**WORK ORDER:**
Transcribe the lines of the records starting with the one that has "Given: Click MyBlumatica" in it and ending with the last, and transcribe nothing else.

**MATERIAL PROVIDED:**
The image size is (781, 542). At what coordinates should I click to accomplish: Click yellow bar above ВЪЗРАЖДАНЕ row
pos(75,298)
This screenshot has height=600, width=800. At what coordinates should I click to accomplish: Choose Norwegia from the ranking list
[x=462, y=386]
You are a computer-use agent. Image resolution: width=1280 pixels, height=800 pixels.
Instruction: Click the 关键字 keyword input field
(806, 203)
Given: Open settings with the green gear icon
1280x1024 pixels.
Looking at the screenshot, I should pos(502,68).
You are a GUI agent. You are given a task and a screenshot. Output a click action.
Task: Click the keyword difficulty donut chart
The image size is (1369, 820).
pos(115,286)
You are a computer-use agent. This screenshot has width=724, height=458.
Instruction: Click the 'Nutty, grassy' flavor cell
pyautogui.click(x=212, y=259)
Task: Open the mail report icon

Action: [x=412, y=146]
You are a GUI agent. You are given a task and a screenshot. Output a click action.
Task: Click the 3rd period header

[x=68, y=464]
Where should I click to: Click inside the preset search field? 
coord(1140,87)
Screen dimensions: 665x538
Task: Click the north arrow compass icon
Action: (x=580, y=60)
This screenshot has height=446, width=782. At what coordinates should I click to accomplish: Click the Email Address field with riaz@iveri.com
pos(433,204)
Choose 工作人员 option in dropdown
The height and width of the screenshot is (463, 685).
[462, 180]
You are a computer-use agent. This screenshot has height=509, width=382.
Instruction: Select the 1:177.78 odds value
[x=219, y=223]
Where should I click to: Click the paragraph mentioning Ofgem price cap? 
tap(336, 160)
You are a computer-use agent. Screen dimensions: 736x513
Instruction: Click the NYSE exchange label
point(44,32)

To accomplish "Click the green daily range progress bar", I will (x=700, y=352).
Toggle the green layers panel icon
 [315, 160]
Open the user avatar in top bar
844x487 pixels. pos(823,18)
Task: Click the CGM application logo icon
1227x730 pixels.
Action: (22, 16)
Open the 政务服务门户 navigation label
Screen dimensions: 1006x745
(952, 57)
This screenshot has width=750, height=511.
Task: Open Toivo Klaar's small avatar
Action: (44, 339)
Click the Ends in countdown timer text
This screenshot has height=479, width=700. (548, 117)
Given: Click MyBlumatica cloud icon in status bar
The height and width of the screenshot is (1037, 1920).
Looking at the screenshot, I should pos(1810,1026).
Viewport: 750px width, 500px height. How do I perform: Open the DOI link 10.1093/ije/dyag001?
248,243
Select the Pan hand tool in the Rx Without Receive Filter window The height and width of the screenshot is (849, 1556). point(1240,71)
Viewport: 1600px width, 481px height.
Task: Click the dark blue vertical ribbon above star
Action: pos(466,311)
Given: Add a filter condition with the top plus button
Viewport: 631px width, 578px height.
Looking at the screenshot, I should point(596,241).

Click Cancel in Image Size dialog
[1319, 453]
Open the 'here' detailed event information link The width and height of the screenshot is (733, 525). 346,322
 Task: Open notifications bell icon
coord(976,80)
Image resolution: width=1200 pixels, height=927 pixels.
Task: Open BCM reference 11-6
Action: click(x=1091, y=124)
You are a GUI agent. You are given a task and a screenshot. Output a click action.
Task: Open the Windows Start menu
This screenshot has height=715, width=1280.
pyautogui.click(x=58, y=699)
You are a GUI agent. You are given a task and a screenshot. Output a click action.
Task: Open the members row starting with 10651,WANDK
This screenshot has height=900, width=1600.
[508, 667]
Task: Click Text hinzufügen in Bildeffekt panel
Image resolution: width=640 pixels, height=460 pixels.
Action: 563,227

**OUTPUT:**
Given: Click MyBlumatica cloud icon in status bar
The height and width of the screenshot is (1037, 1920).
Looking at the screenshot, I should pos(1810,1026).
Viewport: 750px width, 500px height. How do I perform: Open the DOI link 10.1093/ije/dyag001?
248,243
Select the Pan hand tool in the Rx Without Receive Filter window The height and width of the screenshot is (849, 1556). point(1240,71)
Viewport: 1600px width, 481px height.
Task: Click the dark blue vertical ribbon above star
Action: pos(466,311)
Given: Add a filter condition with the top plus button
Viewport: 631px width, 578px height.
Looking at the screenshot, I should point(596,241).

Click Cancel in Image Size dialog
[1319, 453]
Open the 'here' detailed event information link The width and height of the screenshot is (733, 525). 346,322
 Task: Open notifications bell icon
coord(976,80)
Image resolution: width=1200 pixels, height=927 pixels.
Task: Open BCM reference 11-6
Action: click(x=1091, y=124)
You are a GUI agent. You are given a task and a screenshot. Output a click action.
Task: Open the Windows Start menu
This screenshot has height=715, width=1280.
pyautogui.click(x=58, y=699)
You are a GUI agent. You are given a task and a screenshot. Output a click action.
Task: Open the members row starting with 10651,WANDK
This screenshot has height=900, width=1600.
[508, 667]
Task: Click Text hinzufügen in Bildeffekt panel
Image resolution: width=640 pixels, height=460 pixels.
Action: 563,227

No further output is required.